Michael Laubsch: To put it short, focus of the discussions was the same as for similar events in Europe. On one hand, optimistic expectations of the work in Kazakhstan over the strategic planning of the Organization, as well as improving cooperation in the economic sphere must be noted. The question is geopolitics and a possible reform of the OSCE. The only negative consideration was shortcomings in the field of human rights and especially in relation to restrictions on freedom of press in Kazakhstan.
This raises questions about the effectiveness of Kazakhstan's work in the OSCE in this regard. Participants from the U.S. administration insisted on major improvements in these areas. Head of the International Republican Institute (IRI) Lorne Kreyner and famous American expert and former National Security Adviser Zbigniew Brzezinski spoke about these issues. There are fears in the U.S. that Russia will increase influence to Kazakhstan and through it to the OSCE next year. Therefore, Washington hopes that Kazakhstan will prevent this trend by closer cooperation with America.
What is the reason for optimistic expectations?
First of all, that line of the Kazakhstan policy during the presidency of the OSCE will be more directed towards the West. It is hoped that Kazakhstan will use its geo-strategic position to act as a mediator between different interests in the region. There is expectation that Kazakhstan is more than ever before will represent Western interests. There is another view which I would apply to pragmatists. They understand that Kazakhstan will give a special role to relations with Russia and China to in future as well.
I think American position on this issue has not yet emerged. The conference stated that the current U.S. administration to decide it this fall or at least until the end of the year. Senior official of the U.S. Department of State who attended the event also confirmed it.
Is there considerable difference between Western Europe and U.S. approach to Kazakhstan's OSCE chairmanship?
Clearly, U.S. interests are different from European. The EU is not a geopolitical player in the region unlike the United States, Russia and China. It is therefore difficult to compare the political line of the U.S. and the EU. The United States has three prerogatives: energy, geopolitical importance of the region in terms of problem in Afghanistan and further in Iran, Iraq and the Middle East. Thirdly, Central Asia is a competitive platform for influence between United States, Russia and China. Europeans are only interested in energy issues and general economic cooperation in the Central Asia without the geopolitical dimension.
Will conference's results have any impact on America's position?
I think that the working group at CSIS has enough members who have direct access to the U.S. administration. This conference will be followed by a series of activities that will help the U.S. to decide how to build relations with Kazakhstan. The purpose of my involvement was make European point of view clearer and closer to the U.S. I was assured by CSIS that the cooperation between the U.S. and European experts in this regard will be strengthened.
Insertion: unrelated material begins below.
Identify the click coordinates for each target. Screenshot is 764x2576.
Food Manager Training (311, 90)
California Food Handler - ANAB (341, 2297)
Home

Press reports said CSIS has been allocated funds by the Kazakh government for projects related to 2010. The organization does not deny it. Was this issue discussed at the conference?
This question was not discussed at the conference, but I must say it is clear that for European ears it will sound strange, but in America it is seem perfectly normal. I had the opportunity to talk about this topic with several members of CSIS, who noted they take the money quietly, for example, from the government of Saudi Arabia. However they claim this does not mean that in exchange for financial support they refuse impartiality in favor of those who pay for the project.
Although Kazakh government partially funded the event, this did not prevent a sharp debate on the shortcomings of Kazakhstan in the sphere of human rights.